The microtubule-binding protein has been reported to contribute to the pathology of neurodegenerative diseases such as Alzheimer's disease. Although it is widely known that tau functions in neuronal and glial cells with a highly diversity of membrane morphology and tau protein could induce the morphology change of vesicles via binding, it is still unclear whether the membrane morphology plays a role in tau pathology. Little is known about dynamic interaction between tau and lipid and the precise mechanism by which tau induces neuron damage through binding to membrane. Thus, investigating the time-resolved tau-lipid interactions, especially in complex membrane environment, is of vital significance. Here, we developed a confined nanopipette method to construct a complex lipid environment with diverse membrane morphologies.
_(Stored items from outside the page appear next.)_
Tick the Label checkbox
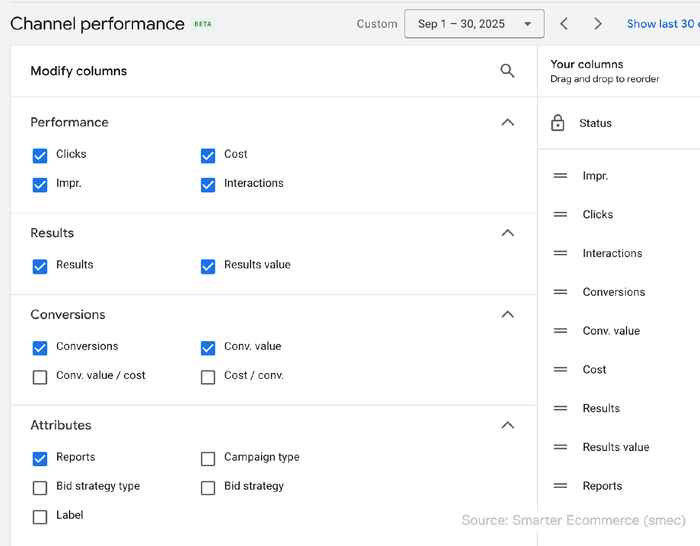This screenshot has height=546, width=700. (x=40, y=517)
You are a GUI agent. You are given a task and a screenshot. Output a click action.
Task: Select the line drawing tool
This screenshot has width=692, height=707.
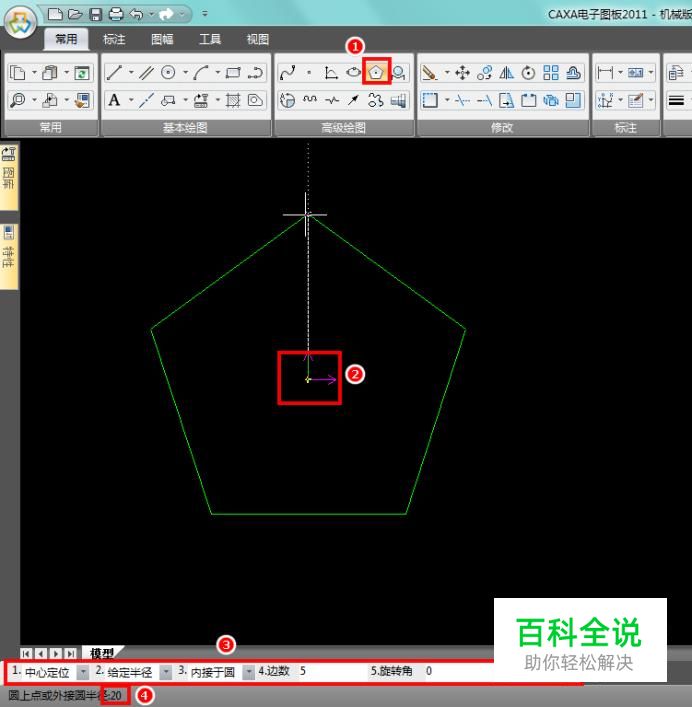coord(114,73)
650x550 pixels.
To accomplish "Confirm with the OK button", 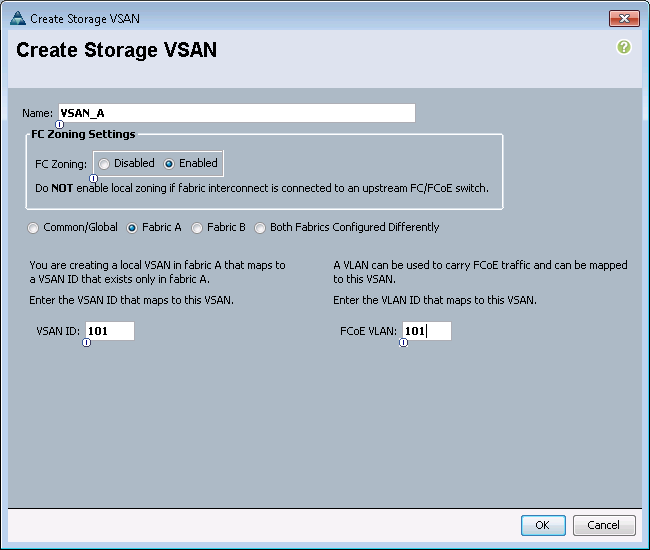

The tau-lipid interactions were effectively confined in the nanopipette electrochemical sensing region, where the time-series current recording reveals the dynamic binding profiles. Two different tau-lipid interaction models were proposed to contribute to the observed current oscillation, that either the dynamic tau conformations or membrane morphology change with the interactions. Finite element modeling was employed to provide an improved understanding of the interaction-induced current oscillation. Our results also show great promise for other model membrane protein, offering a time-resolved prospect for these fundamental biological processes.